Time-of-flight spectroscopy and energy-time uncertainty

Question

I am a bit confused about spectral and temporal filtering of light.

I consider a single-photon source of a bandwidth of $1\,$nm at $1550$ nm.

That means, that the wavelength of the emitted photons should be gaussian distributed around $1550$nm. The bandwidth of $1$nm gives rise to a coherence time of about $8$ps.

That means, if I place a single-photon detector with a perfect timing resolution behind the triggered source, I expect to see an uncertainty of the photon arrival times of $8$ps.

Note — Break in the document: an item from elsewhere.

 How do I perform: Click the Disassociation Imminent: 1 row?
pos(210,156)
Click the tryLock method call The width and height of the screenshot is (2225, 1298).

If I now send the photons through a dispersive medium, for example $100$km of a dispersive fiber with $18$ps/(nm km), i expect the peak of arrival times to become widened to about $1800$ps.

Now, the spectral bandwidth of the photons has still not changed, their coherence time due to their energy-uncertainty is still $8$ps. Now i can divide the time-axis into bins of $8$ps and get much more spectral information about the photon. in fact, I can for example divide the $1800$ps - peak into 225 $8$ps bins. Would this type of "spectrometer" give me a spectral resolution of $~\sim 4.5$pm?

I am a bit confused about this, because the arrival of a photon at a very specific time lets me deduce its wavelength due to the deterministic chromatic dispersion. However, isn't this also the same as spectral filtering? If I had before filtered the spectrum down to $4.5$pm, the coherence time would be huge (in fact, about $1.8$ ns). Therefore my question: Where is the mistake in these ideas? Would this type of spectrometer work?

If I had a source of energy-anticorrelated photon pairs that I send through the dispersive medium, would I be able to find the pairs in the anti-correlated bins?

Answer 1

Have a look at my answer here.

It gives the reasoning on why individual photons cannot be constrained to pass sequential slits and thus defeat the momentum uncertainty.

The pulse with the accuracy you describe is a classical electromagnetic pulse. Quantum mechanically it is made up by the superposition of zillions of photons of the given frequency with the given width in space and time.

For individual photons a dispersive medium is similar to running the gauntlet of the series of slits envisaged by the OP in the linked question. The probability for an individual photon to remain in the main pulse in space ,given by the $dxdp$ Heisenberg uncertainty is independent of the probability of remaining in the pulse as given by the $dtdE$ , these are different quantum mechanical operators.

I think this is where the confusion comes.

Answer 2

If I understand the question correctly, then it can be answered purely on the basis of Fourier theory. The notion of a single photon and the quantum mechanics associated with it does not seem to enter here.

So if I may rephrase it slightly, the question is what happens when considering a laser pulse with a wavelength bandwidth of 1 nm at 1550 nm (which corresponds to a pulse width of 8 ps).

A nice way to think about this is to plot time and frequency on two perpendicular axes and consider the pulse as a blob on this two-dimensional space. (See green blob in figure below.) However, due to the Fourier relationship between time and frequency (which comes down to the Heisenberg uncertainty for quantum states), the spread in frequency multiplied by the duration in time is always larger than a certain area on this two-dimensional plane.

So, if the pulse passes through a dispersive fibre, then the shape of the blob will become twisted (blue blob in the figure). However, if I would now try to divide the pulse along time into multiple short bins, the frequency for each of these bins will spread out to satisfy the requirement for the minimum area as shown by the yellow blob in the figure (this is due to Heisenberg uncertainty).

In other words, if you would try to make multiple time-bin measurements of a pulse that was spread out by dispersion, you would find that the uncertainty in the frequency would blur the information that you are trying to gain about the spectrum.